I have an appointment with my consultant this Wednesday coming. I think he might be giving me my diagnosis as my doctor gave me a copy of the letter he sent her. This was after my LP and it basically said that it was positive and “obviously this is in keeping with a diagnosis of Multiple Sclerosis”.
First of all I am writing a list of all my new long lasting symptoms for him to see and also timelines. Anything else I need to ask him when I see him. I am terrified that he is not going to give me a diagnosis. I was so sure when I first saw the letter and so is my GP but now getting scared.
I don’t want to get home and think of things so please tell me what I should ask xxx
What to ask is really personal, but I reckon there are three key questions:
I am not coping with some of my symptoms. Please can you prescribe something / refer me to someone to help me, or recommend something for my GP to act on in your letter to him/her?

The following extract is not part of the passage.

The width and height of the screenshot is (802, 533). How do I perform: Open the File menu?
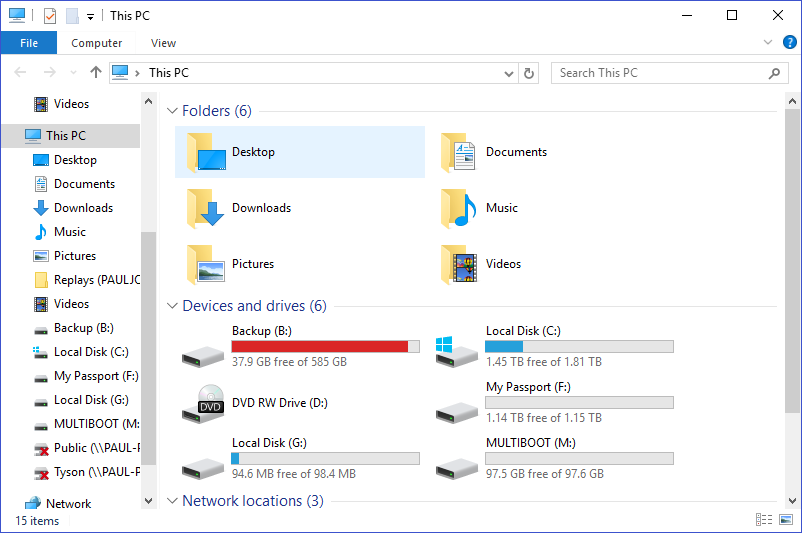pos(29,43)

If I have RRMS, can you prescribe DMDs/DMTs? (If he says no, ask why. If he says he can’t actually prescribe them at all (not all neuros can!), ask for a referral to someone who can, assuming it’s RRMS you have. Even if you aren’t eligible now, you may be at a later stage and it’ll make life much easier if you’re with someone who can prescribe.)
What are the name, phone number and email address of my MS nurse?
Thank you both for your replies. I have been having nightmares about it
Basically my doctor said he is more than likely going to give me a diagnosis so I told my friends and family as I was sure too. Now im getting worried that he isn’t. I don’t care, I know it is MS so if he doesn’t im not telling anyone (unless he has another diagnosis).
I just want help and meds for things that are wrong. I also want an MS nurse to ring if I need to. I have so many problems that I need to talk to someone about that are linked to this.